Last week, Uganda’s Ethics and Integrity Minister Simon Lokodo said that the government plans to reintroduce legislation that would allow the death penalty as a punishment for homosexuality in some cases.
Lokodo said that the government has been lobbying parliament and that they were confident that it would pass.
“The U.S. government firmly opposes criminalization of LGBTI individuals,” said a U.S. State Department official. “We stand with Uganda’s LGBTI community and Ugandans of all backgrounds and beliefs to defend the dignity of all citizens.”
The U.S. provides almost $1 billion a year in military and development assistance to the majority-Christian nation, including funds for HIV medications for nearly one million people in Uganda.
The State Department official was asked whether the U.S. is considering cutting funding, but they said that the American government isn’t there yet.
“At this point, there has been no credible information that the government of Uganda is seriously considering introducing this bill.”
While Lokodo appears confident that the bill will pass, it has not been formally introduced into Uganda’s parliament yet.
“Homosexuality is not natural to Ugandans, but there has been a massive recruitment by gay people in schools, and especially among the youth, where they are promoting the falsehood that people are born like that,” Lokodo said last week.
In 2009, a different Kill the Gays bill was introduced in parliament, and it passed in 2013. In 2014, though, the nation’s high court struck it down on a procedural issue.
In 2014, the U.S. imposed economic sanctions on Uganda because of the first Kill the Gays law.
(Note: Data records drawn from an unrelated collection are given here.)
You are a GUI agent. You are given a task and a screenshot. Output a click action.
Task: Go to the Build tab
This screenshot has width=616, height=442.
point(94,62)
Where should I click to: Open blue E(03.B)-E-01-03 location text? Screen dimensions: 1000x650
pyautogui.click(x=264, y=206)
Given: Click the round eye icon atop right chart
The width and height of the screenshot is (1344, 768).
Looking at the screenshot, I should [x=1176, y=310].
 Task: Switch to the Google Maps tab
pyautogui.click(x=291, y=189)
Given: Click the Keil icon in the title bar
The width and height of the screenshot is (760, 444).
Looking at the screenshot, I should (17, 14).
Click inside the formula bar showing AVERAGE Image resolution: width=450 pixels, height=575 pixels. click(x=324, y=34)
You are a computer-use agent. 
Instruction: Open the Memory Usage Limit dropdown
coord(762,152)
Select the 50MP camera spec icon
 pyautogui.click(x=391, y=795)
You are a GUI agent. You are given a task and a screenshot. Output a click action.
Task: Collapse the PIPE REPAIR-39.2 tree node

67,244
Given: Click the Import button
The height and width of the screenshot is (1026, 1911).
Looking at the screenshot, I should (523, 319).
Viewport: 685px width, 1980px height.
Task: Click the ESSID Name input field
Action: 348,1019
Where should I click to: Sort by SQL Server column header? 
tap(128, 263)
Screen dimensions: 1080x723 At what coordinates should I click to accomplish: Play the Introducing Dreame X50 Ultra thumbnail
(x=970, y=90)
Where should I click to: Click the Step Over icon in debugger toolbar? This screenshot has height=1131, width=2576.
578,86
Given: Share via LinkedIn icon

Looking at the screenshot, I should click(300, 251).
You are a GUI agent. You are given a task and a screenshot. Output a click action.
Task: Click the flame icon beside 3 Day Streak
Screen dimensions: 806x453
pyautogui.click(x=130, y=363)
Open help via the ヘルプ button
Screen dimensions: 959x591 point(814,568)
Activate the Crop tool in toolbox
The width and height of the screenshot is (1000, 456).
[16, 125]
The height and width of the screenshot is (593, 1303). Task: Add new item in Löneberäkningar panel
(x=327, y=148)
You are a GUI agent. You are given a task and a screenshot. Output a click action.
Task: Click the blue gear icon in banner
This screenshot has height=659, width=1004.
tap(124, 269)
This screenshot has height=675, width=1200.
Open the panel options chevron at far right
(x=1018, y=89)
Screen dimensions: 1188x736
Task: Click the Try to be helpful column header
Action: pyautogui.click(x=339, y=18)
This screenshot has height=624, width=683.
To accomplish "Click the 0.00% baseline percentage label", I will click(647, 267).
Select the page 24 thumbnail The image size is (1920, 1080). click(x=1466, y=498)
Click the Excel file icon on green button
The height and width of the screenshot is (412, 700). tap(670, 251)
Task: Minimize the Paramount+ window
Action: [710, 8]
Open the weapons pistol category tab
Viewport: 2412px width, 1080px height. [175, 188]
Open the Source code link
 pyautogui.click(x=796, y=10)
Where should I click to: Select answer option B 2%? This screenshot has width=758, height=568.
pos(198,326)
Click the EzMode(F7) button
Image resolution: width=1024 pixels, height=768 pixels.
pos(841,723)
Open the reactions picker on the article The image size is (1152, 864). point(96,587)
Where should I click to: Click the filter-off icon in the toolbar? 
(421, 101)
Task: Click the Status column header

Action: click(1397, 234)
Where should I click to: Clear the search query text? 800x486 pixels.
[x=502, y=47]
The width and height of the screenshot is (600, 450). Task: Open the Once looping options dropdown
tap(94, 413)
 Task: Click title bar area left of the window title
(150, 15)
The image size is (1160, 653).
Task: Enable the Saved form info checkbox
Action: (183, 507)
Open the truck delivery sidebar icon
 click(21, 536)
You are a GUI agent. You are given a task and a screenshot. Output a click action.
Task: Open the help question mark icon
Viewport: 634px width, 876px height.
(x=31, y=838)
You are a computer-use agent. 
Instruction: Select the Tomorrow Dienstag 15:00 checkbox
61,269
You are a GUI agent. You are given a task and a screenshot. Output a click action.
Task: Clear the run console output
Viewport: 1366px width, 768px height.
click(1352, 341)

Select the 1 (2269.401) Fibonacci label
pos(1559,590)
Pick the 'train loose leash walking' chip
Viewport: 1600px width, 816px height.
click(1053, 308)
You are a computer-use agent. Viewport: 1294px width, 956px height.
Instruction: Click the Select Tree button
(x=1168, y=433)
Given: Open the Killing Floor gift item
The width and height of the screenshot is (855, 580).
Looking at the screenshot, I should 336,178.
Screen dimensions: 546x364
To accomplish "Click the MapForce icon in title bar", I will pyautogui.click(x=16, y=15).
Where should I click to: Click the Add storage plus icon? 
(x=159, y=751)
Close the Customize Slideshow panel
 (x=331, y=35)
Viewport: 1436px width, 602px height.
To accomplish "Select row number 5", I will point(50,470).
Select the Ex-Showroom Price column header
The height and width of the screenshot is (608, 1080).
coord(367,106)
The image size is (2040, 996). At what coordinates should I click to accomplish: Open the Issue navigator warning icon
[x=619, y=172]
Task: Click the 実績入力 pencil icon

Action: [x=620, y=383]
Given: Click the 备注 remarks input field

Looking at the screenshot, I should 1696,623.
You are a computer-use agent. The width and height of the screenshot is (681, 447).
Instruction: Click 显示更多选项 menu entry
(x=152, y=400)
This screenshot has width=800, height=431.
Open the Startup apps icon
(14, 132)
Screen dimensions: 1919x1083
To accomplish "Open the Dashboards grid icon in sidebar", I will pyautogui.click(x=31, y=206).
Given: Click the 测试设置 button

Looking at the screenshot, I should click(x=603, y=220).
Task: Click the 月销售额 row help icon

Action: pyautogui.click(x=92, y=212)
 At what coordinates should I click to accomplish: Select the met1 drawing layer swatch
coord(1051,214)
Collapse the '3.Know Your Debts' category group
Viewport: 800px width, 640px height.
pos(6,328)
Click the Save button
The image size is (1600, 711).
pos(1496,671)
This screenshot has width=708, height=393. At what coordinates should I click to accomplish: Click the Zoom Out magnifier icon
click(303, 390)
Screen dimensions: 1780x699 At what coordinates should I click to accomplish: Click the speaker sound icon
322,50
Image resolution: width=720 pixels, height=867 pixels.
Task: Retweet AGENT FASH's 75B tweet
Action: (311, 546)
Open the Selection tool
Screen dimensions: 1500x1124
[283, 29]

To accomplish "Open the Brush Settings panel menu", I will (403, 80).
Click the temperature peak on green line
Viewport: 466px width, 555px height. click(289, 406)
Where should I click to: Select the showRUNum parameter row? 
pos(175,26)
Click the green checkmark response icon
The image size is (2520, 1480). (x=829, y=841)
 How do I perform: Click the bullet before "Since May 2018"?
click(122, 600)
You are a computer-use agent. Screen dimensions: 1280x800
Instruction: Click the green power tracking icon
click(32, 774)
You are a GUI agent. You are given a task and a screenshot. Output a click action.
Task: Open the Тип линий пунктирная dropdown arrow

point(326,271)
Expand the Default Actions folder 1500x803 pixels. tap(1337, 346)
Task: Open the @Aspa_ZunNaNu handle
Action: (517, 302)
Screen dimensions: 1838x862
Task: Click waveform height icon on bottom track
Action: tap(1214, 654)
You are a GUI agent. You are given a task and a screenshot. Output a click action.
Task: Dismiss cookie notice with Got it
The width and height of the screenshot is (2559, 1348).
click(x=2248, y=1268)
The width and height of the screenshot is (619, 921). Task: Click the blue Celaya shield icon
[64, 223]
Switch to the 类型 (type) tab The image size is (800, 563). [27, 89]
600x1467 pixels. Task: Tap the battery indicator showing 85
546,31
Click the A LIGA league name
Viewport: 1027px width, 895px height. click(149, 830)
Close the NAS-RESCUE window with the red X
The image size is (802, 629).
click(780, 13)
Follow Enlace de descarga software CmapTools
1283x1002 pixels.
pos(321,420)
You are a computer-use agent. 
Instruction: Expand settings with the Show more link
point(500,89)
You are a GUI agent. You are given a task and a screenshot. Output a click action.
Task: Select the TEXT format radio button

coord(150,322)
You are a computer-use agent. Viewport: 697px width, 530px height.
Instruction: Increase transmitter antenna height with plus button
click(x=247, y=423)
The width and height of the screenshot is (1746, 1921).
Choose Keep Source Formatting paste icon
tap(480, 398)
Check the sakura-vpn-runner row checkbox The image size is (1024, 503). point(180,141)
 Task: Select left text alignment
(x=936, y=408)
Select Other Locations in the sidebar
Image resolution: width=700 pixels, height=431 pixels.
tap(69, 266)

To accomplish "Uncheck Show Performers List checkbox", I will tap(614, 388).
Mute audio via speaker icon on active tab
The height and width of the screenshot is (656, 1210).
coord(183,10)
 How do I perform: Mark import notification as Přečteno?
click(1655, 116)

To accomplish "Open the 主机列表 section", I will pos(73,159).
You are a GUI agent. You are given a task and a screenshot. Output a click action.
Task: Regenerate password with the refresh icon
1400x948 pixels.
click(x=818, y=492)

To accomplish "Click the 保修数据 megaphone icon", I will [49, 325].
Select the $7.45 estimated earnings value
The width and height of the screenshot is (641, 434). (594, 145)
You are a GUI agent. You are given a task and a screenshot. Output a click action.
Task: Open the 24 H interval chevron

The Obama administration canceled several programs in Uganda, including a military exercise, and the World Bank indefinitely postponed a loan to Uganda.
The State Department under Donald Trump has said that it started a global initiative to end the criminalization of homosexuality, one of the few pro-LGBTQ stances the Trump administration has taken. The initiative has yet to have any successes, but Uganda might be where they’re starting.